INPUT RECORDS ->
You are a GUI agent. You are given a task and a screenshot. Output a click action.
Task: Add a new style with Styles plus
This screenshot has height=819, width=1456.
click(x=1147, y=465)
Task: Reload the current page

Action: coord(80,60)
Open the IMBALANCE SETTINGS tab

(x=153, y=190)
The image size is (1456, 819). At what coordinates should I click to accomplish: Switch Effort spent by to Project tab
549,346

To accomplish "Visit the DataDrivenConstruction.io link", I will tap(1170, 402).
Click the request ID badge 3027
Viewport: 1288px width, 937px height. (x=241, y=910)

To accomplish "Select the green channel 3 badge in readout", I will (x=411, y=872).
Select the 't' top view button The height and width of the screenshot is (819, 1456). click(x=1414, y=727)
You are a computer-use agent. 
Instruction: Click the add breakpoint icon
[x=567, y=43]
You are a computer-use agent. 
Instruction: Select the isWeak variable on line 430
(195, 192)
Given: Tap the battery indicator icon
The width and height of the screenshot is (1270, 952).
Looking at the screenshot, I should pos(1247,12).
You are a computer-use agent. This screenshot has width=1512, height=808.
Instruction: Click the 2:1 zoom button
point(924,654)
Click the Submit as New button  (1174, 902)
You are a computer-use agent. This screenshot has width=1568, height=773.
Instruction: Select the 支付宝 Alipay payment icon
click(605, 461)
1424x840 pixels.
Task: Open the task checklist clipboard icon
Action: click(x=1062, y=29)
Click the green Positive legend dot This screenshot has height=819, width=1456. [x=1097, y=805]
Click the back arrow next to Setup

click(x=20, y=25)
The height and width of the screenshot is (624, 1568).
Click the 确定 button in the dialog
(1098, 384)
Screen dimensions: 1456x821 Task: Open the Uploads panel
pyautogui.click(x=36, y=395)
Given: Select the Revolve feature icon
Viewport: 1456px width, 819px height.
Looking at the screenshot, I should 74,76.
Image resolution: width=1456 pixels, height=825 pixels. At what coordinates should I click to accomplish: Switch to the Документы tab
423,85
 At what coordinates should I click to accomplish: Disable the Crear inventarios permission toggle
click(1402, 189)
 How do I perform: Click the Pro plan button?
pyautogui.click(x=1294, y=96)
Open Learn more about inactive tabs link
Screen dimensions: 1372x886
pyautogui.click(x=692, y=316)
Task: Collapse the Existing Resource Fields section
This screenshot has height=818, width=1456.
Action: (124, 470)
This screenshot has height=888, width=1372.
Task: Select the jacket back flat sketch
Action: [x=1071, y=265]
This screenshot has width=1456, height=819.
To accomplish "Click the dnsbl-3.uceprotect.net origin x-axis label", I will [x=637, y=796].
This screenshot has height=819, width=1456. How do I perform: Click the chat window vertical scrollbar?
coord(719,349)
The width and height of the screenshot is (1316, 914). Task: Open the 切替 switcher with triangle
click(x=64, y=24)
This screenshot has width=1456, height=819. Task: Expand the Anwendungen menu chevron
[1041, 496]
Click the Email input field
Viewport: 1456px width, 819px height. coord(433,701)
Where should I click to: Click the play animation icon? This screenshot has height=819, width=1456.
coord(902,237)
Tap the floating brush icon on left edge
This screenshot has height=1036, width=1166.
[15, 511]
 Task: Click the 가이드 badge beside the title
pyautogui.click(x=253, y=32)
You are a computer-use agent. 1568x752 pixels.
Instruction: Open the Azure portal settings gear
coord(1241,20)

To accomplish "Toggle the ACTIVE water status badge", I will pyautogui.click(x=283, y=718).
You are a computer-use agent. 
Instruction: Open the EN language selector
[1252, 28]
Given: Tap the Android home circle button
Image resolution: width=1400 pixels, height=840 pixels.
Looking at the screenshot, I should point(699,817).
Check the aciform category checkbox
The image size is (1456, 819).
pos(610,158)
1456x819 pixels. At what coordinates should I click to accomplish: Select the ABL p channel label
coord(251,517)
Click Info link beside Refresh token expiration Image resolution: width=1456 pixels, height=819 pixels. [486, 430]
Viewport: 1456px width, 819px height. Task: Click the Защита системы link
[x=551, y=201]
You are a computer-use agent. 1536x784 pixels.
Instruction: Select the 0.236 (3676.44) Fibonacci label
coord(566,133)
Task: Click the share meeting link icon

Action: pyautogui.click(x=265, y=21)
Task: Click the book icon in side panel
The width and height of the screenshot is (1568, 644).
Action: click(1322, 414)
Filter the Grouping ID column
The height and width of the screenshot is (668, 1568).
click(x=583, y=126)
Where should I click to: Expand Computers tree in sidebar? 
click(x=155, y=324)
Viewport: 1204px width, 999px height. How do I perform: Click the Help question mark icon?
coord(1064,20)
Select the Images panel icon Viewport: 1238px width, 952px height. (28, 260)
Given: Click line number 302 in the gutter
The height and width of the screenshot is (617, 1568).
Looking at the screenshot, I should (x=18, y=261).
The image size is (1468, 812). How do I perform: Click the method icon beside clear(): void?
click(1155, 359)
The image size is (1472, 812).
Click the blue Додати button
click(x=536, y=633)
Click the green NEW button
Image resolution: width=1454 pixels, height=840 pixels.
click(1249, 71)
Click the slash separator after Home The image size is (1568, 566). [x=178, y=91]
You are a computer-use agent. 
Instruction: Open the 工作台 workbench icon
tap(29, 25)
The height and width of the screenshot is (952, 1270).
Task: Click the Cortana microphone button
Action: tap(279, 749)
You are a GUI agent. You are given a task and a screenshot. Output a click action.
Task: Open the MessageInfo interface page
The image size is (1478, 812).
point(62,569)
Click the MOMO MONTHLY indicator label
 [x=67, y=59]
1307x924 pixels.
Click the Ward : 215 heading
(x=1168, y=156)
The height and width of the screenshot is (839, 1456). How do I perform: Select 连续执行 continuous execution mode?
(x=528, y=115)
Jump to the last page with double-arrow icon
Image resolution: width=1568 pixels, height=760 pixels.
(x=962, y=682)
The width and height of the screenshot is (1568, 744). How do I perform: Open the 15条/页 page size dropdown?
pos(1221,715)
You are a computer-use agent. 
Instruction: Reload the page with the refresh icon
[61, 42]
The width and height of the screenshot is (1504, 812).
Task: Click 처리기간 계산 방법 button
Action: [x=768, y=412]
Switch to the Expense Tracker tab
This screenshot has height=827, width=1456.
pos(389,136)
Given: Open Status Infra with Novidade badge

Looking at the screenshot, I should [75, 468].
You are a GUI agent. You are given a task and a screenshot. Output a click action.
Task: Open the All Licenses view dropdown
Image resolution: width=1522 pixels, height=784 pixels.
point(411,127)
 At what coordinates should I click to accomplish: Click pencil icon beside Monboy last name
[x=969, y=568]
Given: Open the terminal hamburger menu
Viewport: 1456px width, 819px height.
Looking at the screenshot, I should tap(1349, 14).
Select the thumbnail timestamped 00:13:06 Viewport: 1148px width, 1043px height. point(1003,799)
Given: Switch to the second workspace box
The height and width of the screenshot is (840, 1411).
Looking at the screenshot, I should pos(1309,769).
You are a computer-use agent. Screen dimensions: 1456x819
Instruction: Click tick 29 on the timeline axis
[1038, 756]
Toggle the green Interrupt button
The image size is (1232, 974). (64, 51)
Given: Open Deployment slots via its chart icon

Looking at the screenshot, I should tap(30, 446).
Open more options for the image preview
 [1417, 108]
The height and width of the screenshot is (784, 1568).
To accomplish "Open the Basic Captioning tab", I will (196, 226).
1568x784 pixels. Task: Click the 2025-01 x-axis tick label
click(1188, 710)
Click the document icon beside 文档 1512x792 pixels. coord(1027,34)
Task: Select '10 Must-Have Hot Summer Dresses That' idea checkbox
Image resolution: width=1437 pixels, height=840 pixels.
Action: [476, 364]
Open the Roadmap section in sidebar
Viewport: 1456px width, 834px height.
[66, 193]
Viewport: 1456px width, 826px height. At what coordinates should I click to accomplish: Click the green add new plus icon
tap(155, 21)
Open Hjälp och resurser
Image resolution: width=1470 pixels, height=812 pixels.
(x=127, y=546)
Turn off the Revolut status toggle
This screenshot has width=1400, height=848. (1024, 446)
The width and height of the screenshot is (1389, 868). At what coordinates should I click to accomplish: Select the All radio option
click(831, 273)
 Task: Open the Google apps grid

WORK REQUIRED -> Which lines in the data above hold the word "will"? Return each of them.

REPLY ->
To accomplish "Visit the DataDrivenConstruction.io link", I will tap(1170, 402).
To accomplish "Select the green channel 3 badge in readout", I will (x=411, y=872).
To accomplish "Click the dnsbl-3.uceprotect.net origin x-axis label", I will [x=637, y=796].
To accomplish "Toggle the ACTIVE water status badge", I will pyautogui.click(x=283, y=718).
To accomplish "Open the Basic Captioning tab", I will (196, 226).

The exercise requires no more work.